----- 演習用データ
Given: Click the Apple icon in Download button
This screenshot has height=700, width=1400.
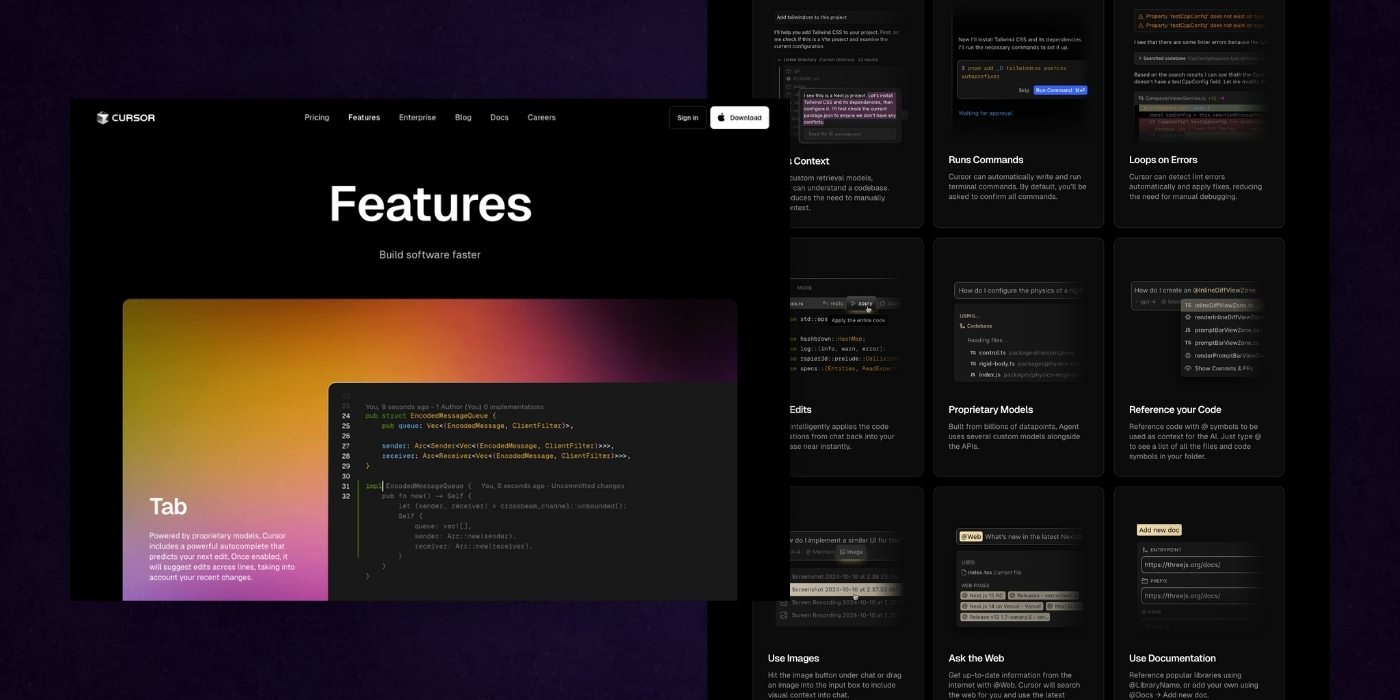Looking at the screenshot, I should (x=721, y=118).
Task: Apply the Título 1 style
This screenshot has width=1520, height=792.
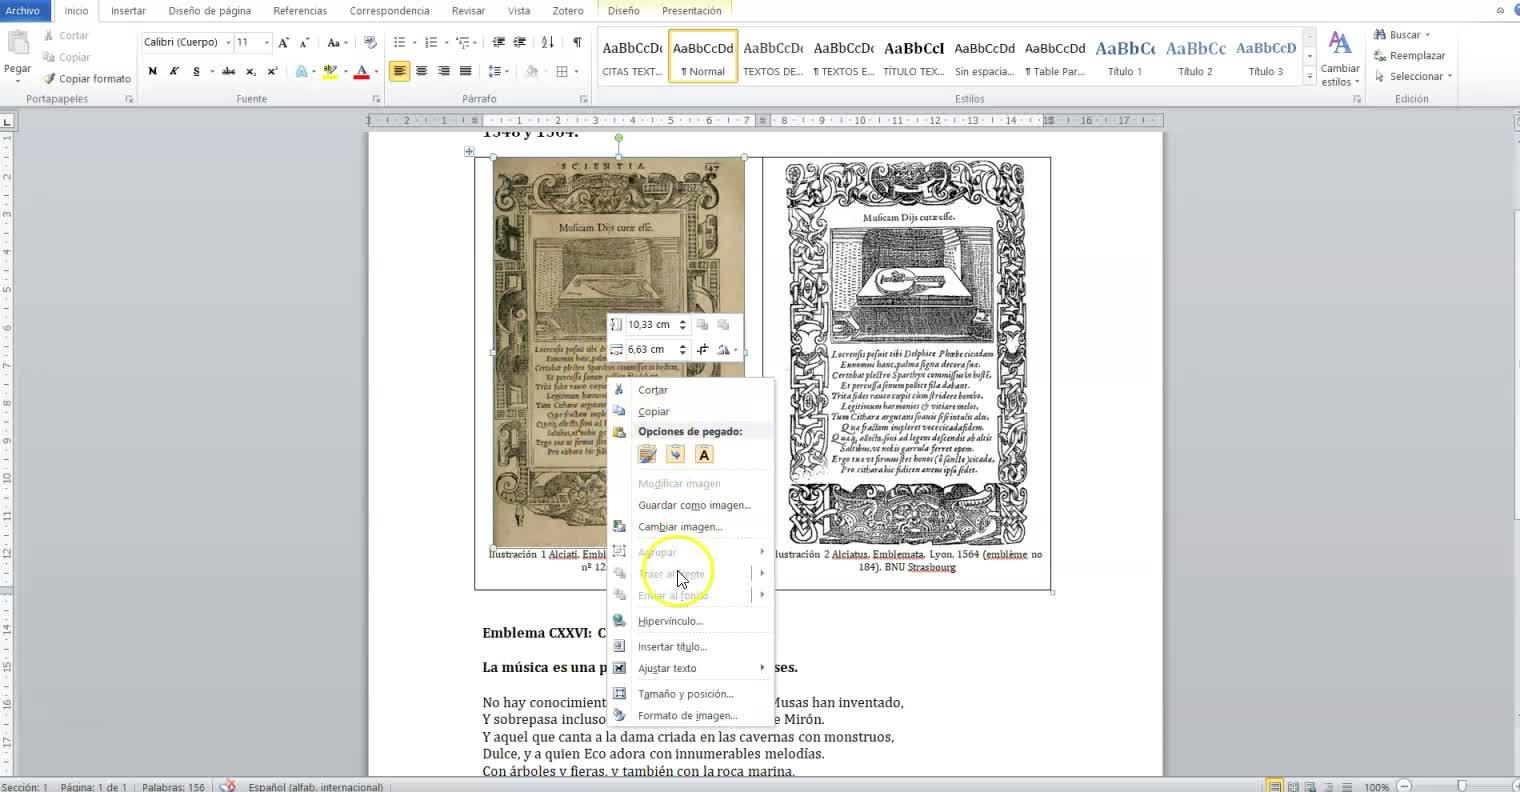Action: 1125,58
----------
問題の詳細:
上のリストの行をすべて、一字一句変えずに書き写しなさい。画像は解答に含めないこと。

本問の解答:
Given: Click the Apple icon in Download button
This screenshot has height=700, width=1400.
Looking at the screenshot, I should (x=721, y=118).
Task: Apply the Título 1 style
This screenshot has width=1520, height=792.
Action: 1125,58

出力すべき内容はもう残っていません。